December 13, 2011 at 8:27 am
Hi Gurus,
I would like to have your advice on the following "idea"...
Background:
In order to ease the understanding, let's consider a site dedicated to house renting for example.
Owners would define their house characteristics like (price, location, environment...).
In order to enter all data, the owner is invited to use dropdown lists for some special fields (environment, house type, ...).
Some characteristics are mandatory, some others are not. Also, the owner can enter description as free text.
In order to record a house entry, I use one dedicated table (called tbl_houses) which makes links to other tables (list of characteristics).
Also free text as well as "translated characteristics" are stored in a table called tbl_description.
Objectives:
I want to let users the possibility to query the database as follows:
* they can fill in any criteria (linked to house characteristics) but they are not obliged to
* they can enter some keywords at the same time.
Situation:
Everything works ok today except that once a characteristics is set by the user and does not correspond to data previously entered by the owner, records are not retrieved,
which is normal.
Ideas:
I would like to give a score to criteria matching and sort the results by score descending.

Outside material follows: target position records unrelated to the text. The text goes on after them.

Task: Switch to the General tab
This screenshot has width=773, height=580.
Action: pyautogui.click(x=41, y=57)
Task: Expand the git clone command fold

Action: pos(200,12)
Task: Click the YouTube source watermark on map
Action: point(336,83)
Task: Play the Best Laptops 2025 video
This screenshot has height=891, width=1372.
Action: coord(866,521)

In other words, let's take an example:
tbl_houses:
house_idbigint identity(1,1),
owner_idbigint,-- refers to tbl_owners
data_0int,
data_1int,
data_2int
tbl_description:
description_idbigint identity(1,1),
house_idbigint, -- refers to tbl_houses
description_textvarbinary(MAX)-- stores the descriptions in HTML format due to other constraints I have, as multilinguism
Today, queries are dynamically built, based on the query criteria entered by the users but they are of the following format:
SELECT H.house_id, O.owner_name, H.data_0, H.data_1, H.data_2
FROM tbl_houses H
INNER JOIN tbl_owners O ON H.owner_id = O.owner_id
INNER JOIN (
SELECT DISTINCT TD.house_id
FROM tbl_description TD
INNER JOIN CONTAINSTABLE(dbo.tbl_description, [description_text], @freetext) AS ftt
ON TD.description_id = ftt.
) S
ON H.house_id = S.house_id
WHERE
H.data_0 = @data_0_value
AND
H.data_1 = @data_1_value;
Ideal objective:
I would like the query to return the "top ranked" results at first, followed by "lower ranked" ones.

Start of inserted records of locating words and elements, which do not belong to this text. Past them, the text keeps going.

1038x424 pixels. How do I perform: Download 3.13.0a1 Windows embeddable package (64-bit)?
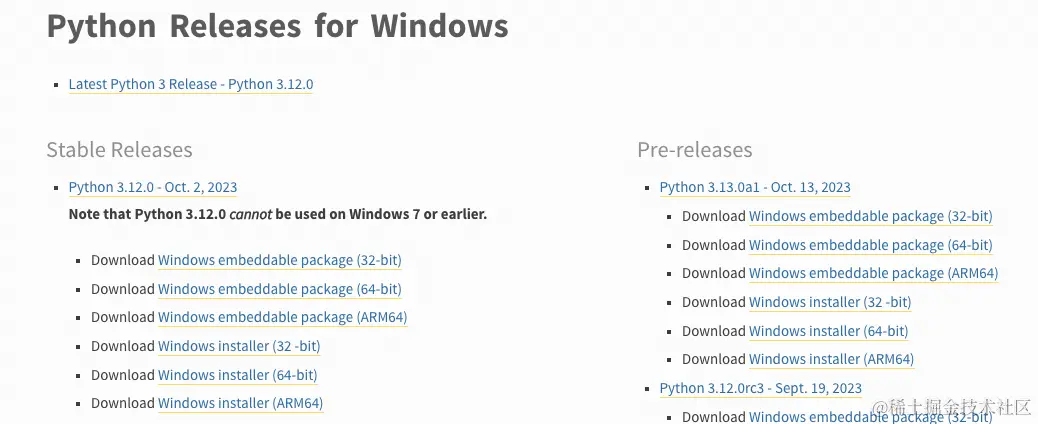871,245
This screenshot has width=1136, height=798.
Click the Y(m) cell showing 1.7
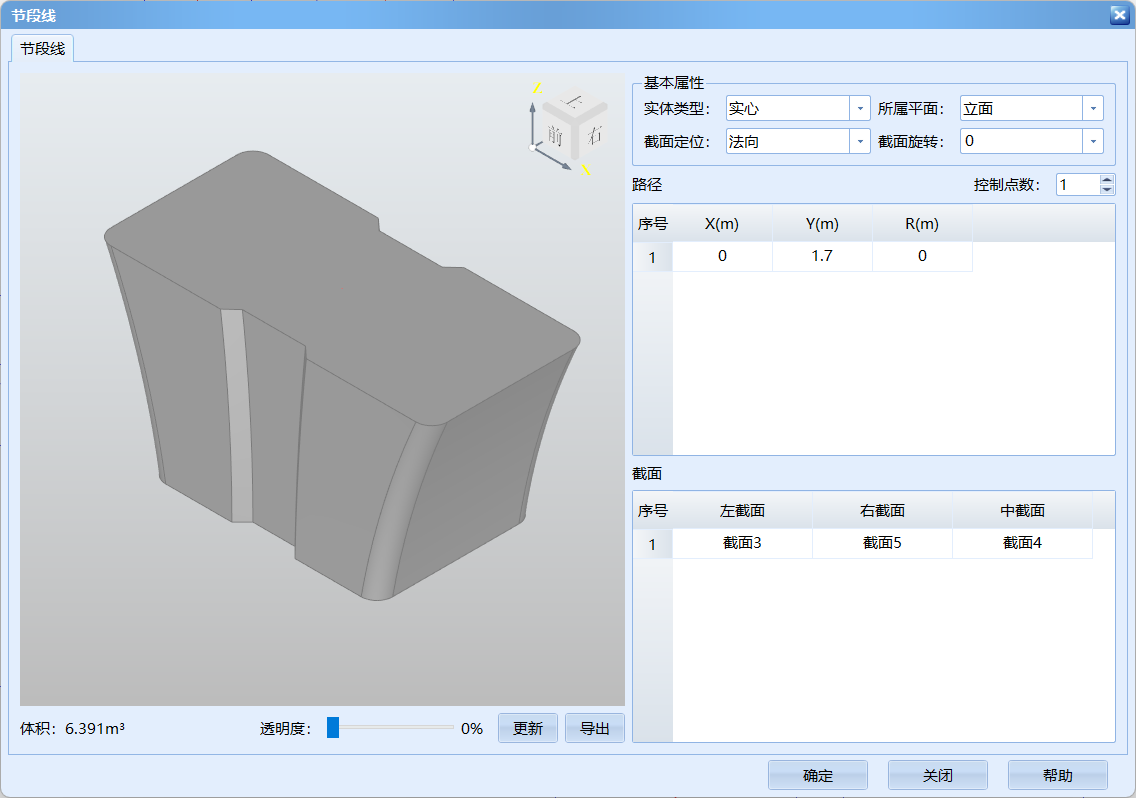(822, 257)
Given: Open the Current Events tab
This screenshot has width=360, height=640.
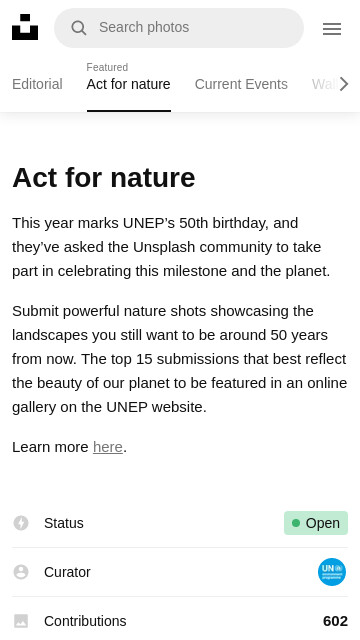Looking at the screenshot, I should [x=241, y=84].
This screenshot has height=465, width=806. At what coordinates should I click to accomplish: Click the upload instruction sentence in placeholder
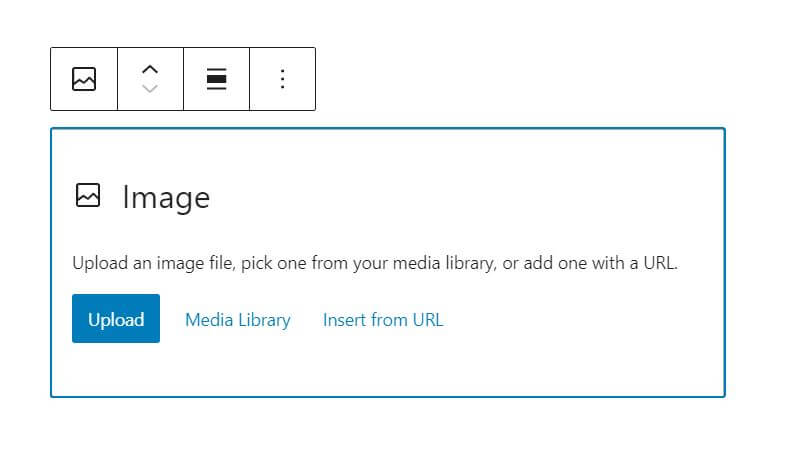[375, 265]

I was thinking about the following:
1) If a criteria is set, to give it a High score if matching but a lower if not
2) If free text keywords are entered, to give a High rank for descriptions matching the keywords, a lower rank for the other ones.
3) Not exclude any results but give them a lower rank.
Therefore my idea was (since I am dynamically building the SQL statement):
1) If a criteria is defined by the user to check if the data is defined at the record level.
If yes, give a score depending on the matching, otherwise if not defined by the owner, give a score = 1 (for doubt)
2) Same would apply to keywords
3) Some exclusion criteria could exist
This could be translated as follows (considering the fact that if a criteria is not defined by the owner, the data = -1 at the database level)
DECLARE @topRankdecimal;
SET @topRank = (SELECT MAX(RANK) FROM CONTAINSTABLE(dbo.tbl_description, [description], @in_freetext, LANGUAGE @in_language_LCID));
WITH query_fts AS (
SELECT DISTINCT TD.house_id, ftt.[RANK] AS FT_RANK
FROM tbl_description TD
INNER JOIN CONTAINSTABLE(dbo.tbl_description, [description_text], @freetext) AS ftt
ON TD.description_id = ftt.
)
SELECT H.house_id, 0.owner_name, H.data_0, H.data_1, H.data_2,
Score = (
CASE WHEN H.data_0 = -1 THEN 1
ELSE 100 * (CASE WHEN H.data_0 = @data_0_value THEN 1 ELSE 0 END)
END
+CASE WHEN H.data_1 = -1 THEN 1
ELSE 100 * (CASE WHEN H.data_1 = @data_1_value THEN 1 ELSE 0 END)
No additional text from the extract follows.